Similarly free just returns if the len is zero:

Note that the initial errdefer in your code was wrong. Defers are scope-dependent, and since your errdefer was the last statement in a scope, it will never be called since no further errors can happen in this scope.

Also note that defer statements are called when the scope is left, no matter if this happened due to an error, or regularly with a return statement. So if you have a defer on a given resource you don’t need an errdefer.

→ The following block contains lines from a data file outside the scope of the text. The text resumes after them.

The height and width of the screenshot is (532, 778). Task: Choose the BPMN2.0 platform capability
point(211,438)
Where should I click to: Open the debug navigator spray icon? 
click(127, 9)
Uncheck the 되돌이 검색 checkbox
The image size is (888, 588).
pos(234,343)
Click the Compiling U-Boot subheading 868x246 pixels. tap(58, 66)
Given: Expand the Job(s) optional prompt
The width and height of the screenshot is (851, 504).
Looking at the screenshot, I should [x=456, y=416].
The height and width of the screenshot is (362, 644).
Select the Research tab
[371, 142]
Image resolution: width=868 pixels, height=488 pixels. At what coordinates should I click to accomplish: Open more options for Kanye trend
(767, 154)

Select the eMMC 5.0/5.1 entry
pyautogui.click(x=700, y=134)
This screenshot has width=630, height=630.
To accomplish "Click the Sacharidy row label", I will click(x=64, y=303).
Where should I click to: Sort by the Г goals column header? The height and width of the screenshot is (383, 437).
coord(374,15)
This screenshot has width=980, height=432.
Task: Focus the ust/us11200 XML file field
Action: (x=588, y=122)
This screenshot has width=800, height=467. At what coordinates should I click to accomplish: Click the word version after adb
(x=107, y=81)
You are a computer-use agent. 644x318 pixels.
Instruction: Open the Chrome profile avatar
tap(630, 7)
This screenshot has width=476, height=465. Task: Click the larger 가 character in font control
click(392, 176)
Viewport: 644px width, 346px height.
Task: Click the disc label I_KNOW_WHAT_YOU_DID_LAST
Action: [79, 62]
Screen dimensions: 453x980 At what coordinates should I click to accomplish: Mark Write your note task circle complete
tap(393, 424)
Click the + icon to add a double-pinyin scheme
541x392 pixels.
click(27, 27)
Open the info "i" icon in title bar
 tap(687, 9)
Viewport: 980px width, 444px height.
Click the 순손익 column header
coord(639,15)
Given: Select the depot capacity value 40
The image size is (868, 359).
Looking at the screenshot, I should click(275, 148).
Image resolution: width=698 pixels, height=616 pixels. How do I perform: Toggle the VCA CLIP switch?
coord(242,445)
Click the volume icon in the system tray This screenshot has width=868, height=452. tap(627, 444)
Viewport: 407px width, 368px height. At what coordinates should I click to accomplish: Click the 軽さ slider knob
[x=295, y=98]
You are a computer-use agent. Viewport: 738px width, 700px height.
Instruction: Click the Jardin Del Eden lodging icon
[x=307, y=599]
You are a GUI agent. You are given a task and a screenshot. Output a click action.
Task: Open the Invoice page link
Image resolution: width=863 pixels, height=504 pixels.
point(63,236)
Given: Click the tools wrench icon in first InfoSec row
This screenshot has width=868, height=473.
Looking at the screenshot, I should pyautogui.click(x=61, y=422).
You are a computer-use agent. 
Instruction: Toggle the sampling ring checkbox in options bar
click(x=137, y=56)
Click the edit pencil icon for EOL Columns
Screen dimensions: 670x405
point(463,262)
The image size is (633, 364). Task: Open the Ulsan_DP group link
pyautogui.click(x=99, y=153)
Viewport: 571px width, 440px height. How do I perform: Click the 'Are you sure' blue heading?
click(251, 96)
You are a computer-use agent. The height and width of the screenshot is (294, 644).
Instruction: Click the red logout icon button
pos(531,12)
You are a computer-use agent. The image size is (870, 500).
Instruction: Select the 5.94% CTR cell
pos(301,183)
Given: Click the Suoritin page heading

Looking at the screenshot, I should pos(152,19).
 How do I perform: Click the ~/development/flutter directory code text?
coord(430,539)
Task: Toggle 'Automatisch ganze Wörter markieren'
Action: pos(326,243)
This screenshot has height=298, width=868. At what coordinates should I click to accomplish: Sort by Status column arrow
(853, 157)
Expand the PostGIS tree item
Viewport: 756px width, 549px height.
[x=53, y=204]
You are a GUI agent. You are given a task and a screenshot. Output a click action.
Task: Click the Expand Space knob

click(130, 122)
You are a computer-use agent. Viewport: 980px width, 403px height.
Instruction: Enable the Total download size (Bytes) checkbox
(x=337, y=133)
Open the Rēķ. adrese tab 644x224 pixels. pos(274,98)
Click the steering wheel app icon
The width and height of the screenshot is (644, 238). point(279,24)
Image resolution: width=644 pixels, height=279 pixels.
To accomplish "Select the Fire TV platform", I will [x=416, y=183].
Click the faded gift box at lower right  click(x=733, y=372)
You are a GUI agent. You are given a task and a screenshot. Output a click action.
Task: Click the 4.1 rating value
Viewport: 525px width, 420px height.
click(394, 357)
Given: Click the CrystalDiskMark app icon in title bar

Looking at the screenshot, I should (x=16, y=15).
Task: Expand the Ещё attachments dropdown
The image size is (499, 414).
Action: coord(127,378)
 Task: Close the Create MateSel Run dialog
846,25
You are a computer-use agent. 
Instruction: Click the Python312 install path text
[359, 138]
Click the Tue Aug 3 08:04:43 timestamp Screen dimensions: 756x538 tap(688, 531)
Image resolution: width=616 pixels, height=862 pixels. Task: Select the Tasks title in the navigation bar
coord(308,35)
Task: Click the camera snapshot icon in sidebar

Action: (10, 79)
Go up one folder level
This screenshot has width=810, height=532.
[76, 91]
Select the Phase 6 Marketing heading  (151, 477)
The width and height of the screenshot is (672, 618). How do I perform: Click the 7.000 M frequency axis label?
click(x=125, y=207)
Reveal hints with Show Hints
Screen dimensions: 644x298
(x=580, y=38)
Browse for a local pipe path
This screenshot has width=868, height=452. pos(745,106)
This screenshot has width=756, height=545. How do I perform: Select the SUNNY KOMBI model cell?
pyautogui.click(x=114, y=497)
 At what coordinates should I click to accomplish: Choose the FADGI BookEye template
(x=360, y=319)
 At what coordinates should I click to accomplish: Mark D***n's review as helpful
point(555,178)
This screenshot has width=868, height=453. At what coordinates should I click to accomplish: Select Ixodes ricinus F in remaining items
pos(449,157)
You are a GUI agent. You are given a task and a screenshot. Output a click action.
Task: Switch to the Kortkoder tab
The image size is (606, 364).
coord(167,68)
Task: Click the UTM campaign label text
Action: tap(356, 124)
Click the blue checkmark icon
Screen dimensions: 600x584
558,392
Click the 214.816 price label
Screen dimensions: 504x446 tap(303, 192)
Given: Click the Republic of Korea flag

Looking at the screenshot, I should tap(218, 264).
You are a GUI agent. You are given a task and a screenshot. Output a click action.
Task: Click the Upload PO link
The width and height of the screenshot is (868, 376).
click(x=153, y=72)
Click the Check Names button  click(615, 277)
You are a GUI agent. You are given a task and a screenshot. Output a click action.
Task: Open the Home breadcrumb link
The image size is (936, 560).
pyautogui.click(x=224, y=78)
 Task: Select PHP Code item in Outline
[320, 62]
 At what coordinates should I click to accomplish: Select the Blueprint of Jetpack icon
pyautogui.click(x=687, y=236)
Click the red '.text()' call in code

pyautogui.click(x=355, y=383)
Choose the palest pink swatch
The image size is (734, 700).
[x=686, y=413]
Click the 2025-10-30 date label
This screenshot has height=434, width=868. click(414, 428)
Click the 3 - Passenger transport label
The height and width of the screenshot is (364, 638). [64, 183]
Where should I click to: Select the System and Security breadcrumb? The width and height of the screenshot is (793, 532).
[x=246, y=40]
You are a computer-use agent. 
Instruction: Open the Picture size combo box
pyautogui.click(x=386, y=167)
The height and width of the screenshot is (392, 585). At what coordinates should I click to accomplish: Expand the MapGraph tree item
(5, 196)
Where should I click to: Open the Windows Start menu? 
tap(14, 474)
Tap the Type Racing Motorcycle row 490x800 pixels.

That should be easy. You can just check if the previous length was 0:

var new_len = <data block length>;
if(data_buf.len != 0) new_len *= 2; // allocate twice the size we need
data_buf = try alloc8r.realloc(data_buf, new_len);
4 Likes

Thank you for your reply, it really gives me some food for though. I have never considered zero-length slices and what they could be good for.

And you’re right, having errdefer inside of a block that ends on the next line is not too useful, if you think about it.

1 Like

Not sure if you’re intentionally trying to avoid using ArrayList, but it seems pretty well-suited for this sort of thing.

var buf = ArrayList(u8).init(allocator);
defer buf.deinit();

while (<more data to read>) {
    if (<got a data block we want to keep>)
    {
        list.clearRetainingCapacity();
        try list.ensureTotalCapacity(<data block length>);

        // Read the data into `buf`. Could use `writer()`,
        // appendAssumeCapacity(), or write into the return of
        // unusedCapacitySlice() and set buf.items.len to
        // the number of bytes written (or call resize())
    }
}

Note also that the ‘empty slice’ stuff mentioned by @IntegratedQuantum is also used by the ArrayList implementation:

5 Likes

Well, not intentionally. But ArrayList’s (in different languages, like Java, etc., and not always known by this exact name) and buffers I use for raw data have always lived in different secions of my mind.

Maybe this is because I (almost?) never dealt with raw data in languages that have ArrayList.